Soon to celebrate its tenth anniversary, Recirquel has been one of Hungary’s greatest cultural achievements at home and abroad, breaking genres and garnering awards.
Launched by choreographer Bence Vági for a one-off show at the Sziget Festival in 2012, Recirquel presented its first major production, Night Circus, a year later, and hasn’t looked back.
“Contemporary circus has taken a huge leap on a global level,” begins Vági, vivacious and expressive in conversation. “You can compare it to how ballet suddenly developed in the 1920s. This is a new branch of the arts. Now it’s a different ball game, offering unlimited expression. Each show takes a long time to develop and nurture.”
The end result, though, has gained Recirquel gushing reviews in the New York Times, a critics’ choice award at the Edinburgh Fringe Festival and now a major tour of France, the cradle of contemporary circus.
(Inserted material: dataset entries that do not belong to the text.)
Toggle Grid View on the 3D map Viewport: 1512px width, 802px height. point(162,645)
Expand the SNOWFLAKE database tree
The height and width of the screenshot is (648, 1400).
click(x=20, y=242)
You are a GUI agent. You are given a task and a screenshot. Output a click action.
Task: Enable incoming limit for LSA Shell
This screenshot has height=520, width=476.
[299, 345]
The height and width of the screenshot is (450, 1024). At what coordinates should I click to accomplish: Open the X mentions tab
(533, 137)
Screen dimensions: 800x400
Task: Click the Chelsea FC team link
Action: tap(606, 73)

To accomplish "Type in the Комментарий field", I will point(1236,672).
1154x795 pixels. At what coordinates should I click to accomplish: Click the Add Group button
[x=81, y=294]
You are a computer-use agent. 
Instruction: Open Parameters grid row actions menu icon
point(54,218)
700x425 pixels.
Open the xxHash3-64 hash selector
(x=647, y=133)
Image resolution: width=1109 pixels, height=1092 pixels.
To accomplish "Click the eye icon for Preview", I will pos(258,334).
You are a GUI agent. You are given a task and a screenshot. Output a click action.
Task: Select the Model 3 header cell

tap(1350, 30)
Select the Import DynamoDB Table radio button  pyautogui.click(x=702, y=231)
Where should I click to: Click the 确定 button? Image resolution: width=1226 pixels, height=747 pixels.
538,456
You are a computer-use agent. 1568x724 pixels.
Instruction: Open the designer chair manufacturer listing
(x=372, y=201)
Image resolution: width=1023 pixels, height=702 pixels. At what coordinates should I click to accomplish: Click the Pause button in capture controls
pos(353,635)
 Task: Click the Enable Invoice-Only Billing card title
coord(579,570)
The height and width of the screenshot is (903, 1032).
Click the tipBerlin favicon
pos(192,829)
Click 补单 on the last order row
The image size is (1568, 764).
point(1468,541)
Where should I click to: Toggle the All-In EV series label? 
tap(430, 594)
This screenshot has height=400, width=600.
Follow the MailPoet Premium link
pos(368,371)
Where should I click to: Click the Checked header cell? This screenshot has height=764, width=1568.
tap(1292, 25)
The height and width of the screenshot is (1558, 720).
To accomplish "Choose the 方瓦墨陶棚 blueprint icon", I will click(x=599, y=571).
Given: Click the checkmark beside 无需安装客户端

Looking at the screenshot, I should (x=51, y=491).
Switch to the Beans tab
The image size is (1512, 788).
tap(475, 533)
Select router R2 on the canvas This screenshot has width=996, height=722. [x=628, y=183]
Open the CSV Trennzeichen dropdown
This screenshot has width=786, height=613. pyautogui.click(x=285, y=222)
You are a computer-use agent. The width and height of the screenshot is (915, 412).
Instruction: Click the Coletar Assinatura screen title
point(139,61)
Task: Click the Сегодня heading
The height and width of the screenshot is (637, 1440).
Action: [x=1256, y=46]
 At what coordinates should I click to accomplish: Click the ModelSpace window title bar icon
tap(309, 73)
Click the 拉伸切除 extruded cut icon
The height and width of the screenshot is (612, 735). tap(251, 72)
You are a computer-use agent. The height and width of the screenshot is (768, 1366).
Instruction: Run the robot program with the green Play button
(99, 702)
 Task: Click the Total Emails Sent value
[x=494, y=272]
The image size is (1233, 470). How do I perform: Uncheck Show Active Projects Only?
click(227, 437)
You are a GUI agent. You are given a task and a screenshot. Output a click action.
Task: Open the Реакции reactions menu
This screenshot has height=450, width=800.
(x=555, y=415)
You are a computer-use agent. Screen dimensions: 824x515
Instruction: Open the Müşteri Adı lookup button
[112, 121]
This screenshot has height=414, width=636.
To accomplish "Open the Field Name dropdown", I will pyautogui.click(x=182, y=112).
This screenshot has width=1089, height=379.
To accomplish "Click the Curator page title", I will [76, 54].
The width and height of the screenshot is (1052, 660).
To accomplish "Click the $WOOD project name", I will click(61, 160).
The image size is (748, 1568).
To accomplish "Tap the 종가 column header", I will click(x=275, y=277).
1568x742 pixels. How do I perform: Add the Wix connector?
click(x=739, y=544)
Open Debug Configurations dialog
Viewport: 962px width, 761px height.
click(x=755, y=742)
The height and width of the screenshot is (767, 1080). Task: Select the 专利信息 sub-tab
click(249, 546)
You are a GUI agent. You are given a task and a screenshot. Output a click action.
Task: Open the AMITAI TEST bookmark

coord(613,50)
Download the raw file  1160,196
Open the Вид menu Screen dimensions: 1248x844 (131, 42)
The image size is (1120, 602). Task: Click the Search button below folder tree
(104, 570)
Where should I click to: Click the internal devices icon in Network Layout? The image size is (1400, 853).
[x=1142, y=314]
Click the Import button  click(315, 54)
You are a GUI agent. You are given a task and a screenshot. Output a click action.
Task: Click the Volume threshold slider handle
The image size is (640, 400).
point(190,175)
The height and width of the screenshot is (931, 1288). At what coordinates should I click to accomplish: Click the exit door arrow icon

Home, though, is Müpa, Budapest’s main arts centre whose progressive CEO Csaba Káel immediately saw the potential in the company from the early days. Müpa is where rehearsals take place, where new productions are premiered and where December’s Christmas show, Kristály, ‘a contemporary circus tale for the holiday season’, will be entertaining families in a special tent set up outside – of which more later.
It is perhaps no coincidence that cirque danse, a term created by critics when writing about Recirquel,
is now a concept being developed to a higher level in Hungary. Here, the circus
tradition stretches back over gilded generations, a heritage Bence Vági fully
appreciated when he was starting out in the performing arts:
“When I was a student
dancer, I was obsessed with objects and props. If I’d come across circus at a
younger age, I might have gone in that direction but there just wasn’t that
opportunity. I understood it on an intellectual level. I did my thesis on Cirque
des Variétés of the 1920s and 1930s”.
Vági also cites the Fosse School of Dance, “coded into my work as a dancer”, as a major influence, the Oscar-winning American choreographer bringing together theatre, ballet and jazz on the Broadway stage.
From Broadway to Müpa
“It was cabaret, in a way, focusing on the small detail. This was always in the back of my mind.”
Circus was never far away, either. “It was the Cardiff’s NoFit State Circus, among others, who provided the inspiration for me to take a leap forward,” remembers Vági. “I began to look for circus artists to create a production.”
The same core team remains with Recirquel to this day. “When I look for dancers,” explains Vági, “it’s essential to see an inner urge for self-expression, the ability to transform their thoughts and implanting them into the minds of the audience”.
After Night Circus came The Naked Clown, and then Paris de Nuit, each one breaking new ground. The all-action journey through the City of Light in its louche pre-war heyday touched on the work of Hungarian photographer Brassaï and struck a chord with audiences from Chile to Finland. At the Edinburgh Fringe, it sold out every night.
It was then that Recirquel took another step forward. Invited to create the closing show at the FINA World Aquatics Championships here in 2017, Vági pushed the boat out. Throwing 80 acrobats into a cast of 200 artists and dancers, plus a vast illuminated deer, he brought to life the ancient Hungarian Legend of the Golden Stag, and duly brought the house down. Recirquel had arrived on the world stage.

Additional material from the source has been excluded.